Much has been made, rightfully of course, about the comic book style found in Tai Chi Zero. In many circles, it has been considered a classic case of style over substance, and indeed that seems like a decent description for the movie, but this overtly stylish direction can certainly be appreciated within the right circumstances. With Tai Chi Zero, there is a lot of “dumb fun” to be had if the audience is willing to go along with the movie. It’s one of the few Chinese films that I have seen in quite a while that doesn’t need two hours to tell its story, and it does its best to try and bring its cartoonish world to life. Indeed, Tai Chi Zero is a combination of Japanese anime and video games as well as traditional wuxia. Featuring segments that look identical to a Capcom fighting game, as well as one impeccable bit where the camera moves into a first-person-perspective that is obviously referencing the first-person-shooter genre, Tai Chi Zero is in love with video game culture. It truly seems as if every scene features some form of post-production thought bubble or cartoonish sidebar that gives levity to the movie. Granted, some of this stuff can be incredibly over-the-top, but hey, it works! The scenes that are supposed to be “cool,” they are. The humor adds a lot to the movie, and this sort of clever postmodern view of martial cinema is something that continually keeps me entertained.

Yuan Xiaochao is a very surprising talent. Despite his affably goofy demeanor, he has a certain amount of charisma that carries the movie. An Olympic Wushu star, Xiaochao steps into his role as if he were an experienced talent. Despite the allstar list of cameos and smaller supporting roles, it is Xiaochao who proves to be the most watchable character within the movie. He has a big future ahead of him, and the fact that he is able to hang in there with Eddie Peng (who plays the villain here in phenomenal fashion) and Tony Leung Ka-fai says a lot about his talent. Yuan’s character, Lu Chan, is probably the most intriguing of all the characters within the film, and the only one who actually touches upon a sincerely moral tone. He is a man of naivete, but it manages to save him from being as selfish and ruthless as those who surround him. In my interpretation of the film, he is a man who approaches a city with the intent of gathering knowledge that will help him survive.

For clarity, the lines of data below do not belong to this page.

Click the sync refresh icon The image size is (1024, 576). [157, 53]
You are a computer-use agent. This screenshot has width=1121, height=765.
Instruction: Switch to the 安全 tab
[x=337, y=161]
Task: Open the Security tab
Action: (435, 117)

However, the people of this village greedily hold onto their knowledge and refuse to help him because of his “outsider” status. In the end, this village seems to have one character who holds to any moral responsibility and he agrees to help Lu Chan, however, when we find out more about him later in the film and it seems that he too is using Lu Chan to sustain the order of the village. In that light, Lu Chan’s character is at first somewhat pathetic, but in actuality he seems to be the only decent one amongst the whole. I’m sure that this story also holds a vague political allegory when reading between the lines, but when it comes to modern Chinese cinema I usually just brush past this.

The Conclusion
Tai Chi Zero has a few knicknack problems within its structure, but they are harmless for the most part. With a lightning quick pace, a simplistic narrative, and lots of fun action sequences that were choreographed by Sammo Hung, this is a movie that will likely develop a solid cult following. With a sequel just around the corner, I can’t help but find myself a little psyched to see how the filmmakers improve upon this film. I give Tai Chi Zero a relatively high four out of five.